What part did Gorsuch play in this media sham and handling?
The Washington Post reported that Taylor also worked closely with Makan Delrahim, the lead staffer on Gorsuch’s nomination team.
Gorsuch, presented as Jimmy Stewart goes to Washington man, with squeaky-clean law credentials was the message of Republicans on the committee that sought to have a slap-happy chat with Gorsuch. Even their questions with merit were too often seen as not of the caliber they should.
Gorsuch spoke of his clerks and hiring his clerks annually. He also turned around and gave the impression that Taylor and her sidekick Michael McGiley (seated directly behind him) were his clerks.

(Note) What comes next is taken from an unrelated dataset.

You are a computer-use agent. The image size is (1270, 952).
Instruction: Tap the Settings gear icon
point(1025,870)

By turning around after glowing statements of clerks he selected for his court. This gave the public the impression that the Black woman, admiringly SMILING often-often, in the background during the hearing was a law clerk of his office. Of which Mary Elizabeth Taylor was NOT. Taylor is part of the handlers from Donald Trump's administration.
Taylor’s co-worker McGinley
Michael McGinley sat next to Mary Elizabeth Taylor and they both were PLANTS from the Trump’s administration for Gorsuch nomination.

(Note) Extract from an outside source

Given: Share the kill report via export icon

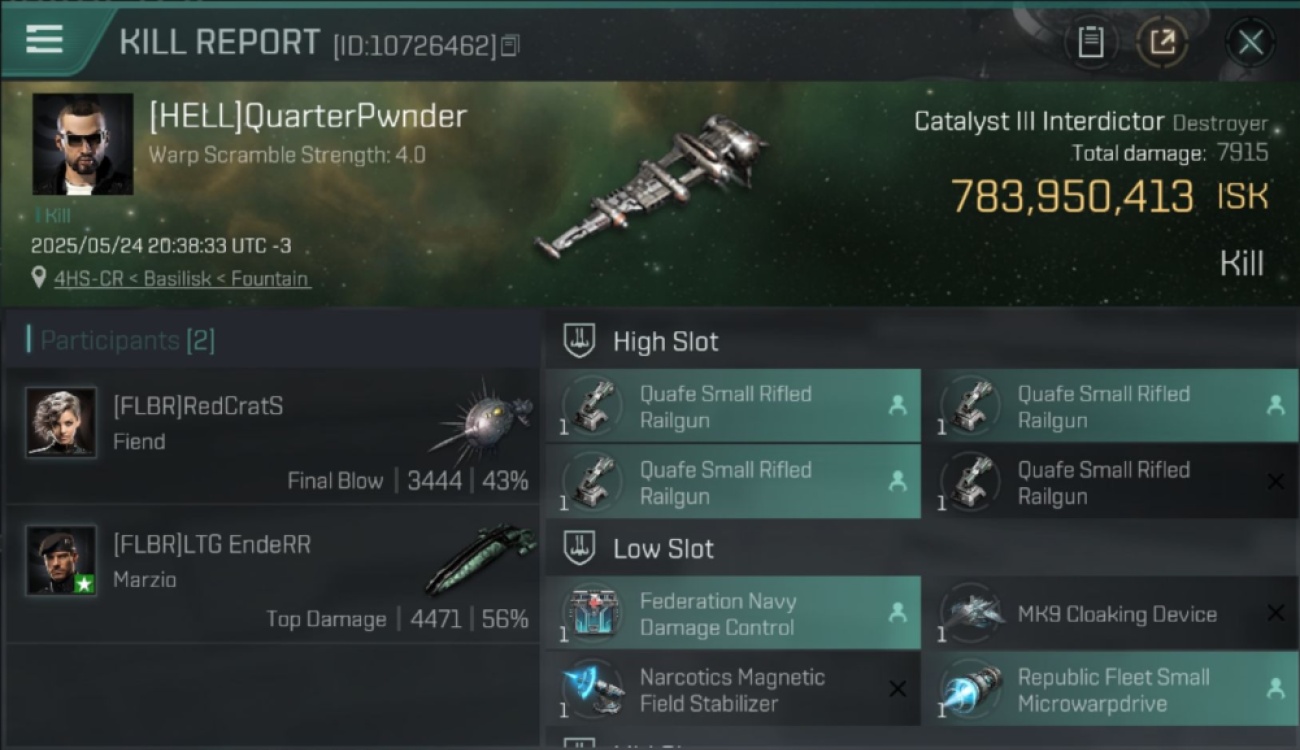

McGinley like Taylor are newcomers for the Trump Administration. However, McGinley worked back in 2009 and 2010 with Gorsuch office and 2014 to 2015 for Supreme Court Judge Samuel Alito.
McGinley joined the legal counsel firm that Trump has hired 14 attorneys for his administration. McGinley is one of them. MORE
Gorsuch was very scripted. His team - Trump’s Congressional team – of which Taylor and McGinley are part of. Is Gorsuch the person we want on the SCOTUS – Supreme Court of the United States? We say NO.
GORSUCH Judgment
He is a proponent of originalism--meaning that judges should attempt to interpret the words of the Constitution as they were understood at the time they were written--and a textualist who considers only the words of the law being reviewed, not legislators’ intent or the consequences of the decision.

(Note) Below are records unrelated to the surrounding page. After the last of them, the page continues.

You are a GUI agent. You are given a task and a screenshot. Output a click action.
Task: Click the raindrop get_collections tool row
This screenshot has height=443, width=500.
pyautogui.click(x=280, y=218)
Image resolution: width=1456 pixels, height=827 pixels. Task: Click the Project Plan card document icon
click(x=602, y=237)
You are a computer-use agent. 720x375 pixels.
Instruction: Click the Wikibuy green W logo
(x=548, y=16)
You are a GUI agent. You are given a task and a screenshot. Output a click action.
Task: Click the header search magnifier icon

We say NO mainly because of his decisions relative to the narrow view with the truck driver Alphozo Maddin that chose NOT to freeze to death in the cold.
Alphonse Maddin was driving a trailer truck in Illinois one night in January 2009. The temperature was 14 below zero. The brakes on his trailer failed. He called his company to send out a rescue truck and then waited in his unheated cab for hours. When he was frozen numb and couldn’t speak clearly, he decided to unhitch the trailer and drive off to safety.
Maddin’s employer had a rule: Any driver who leaves his load unattended gets fired. Presumably, the company fears losing its cargo, and thus its profit. So the company fired Maddin.
He appealed to the Labor Department. It has a rule protecting an employee who “refuses to operate a vehicle because … the employee has a reasonable apprehension of serious injury to the employee or the public.” Maddin had a reasonable apprehension not just of injury, but of death. Six different judges agreed that he should not have been fired.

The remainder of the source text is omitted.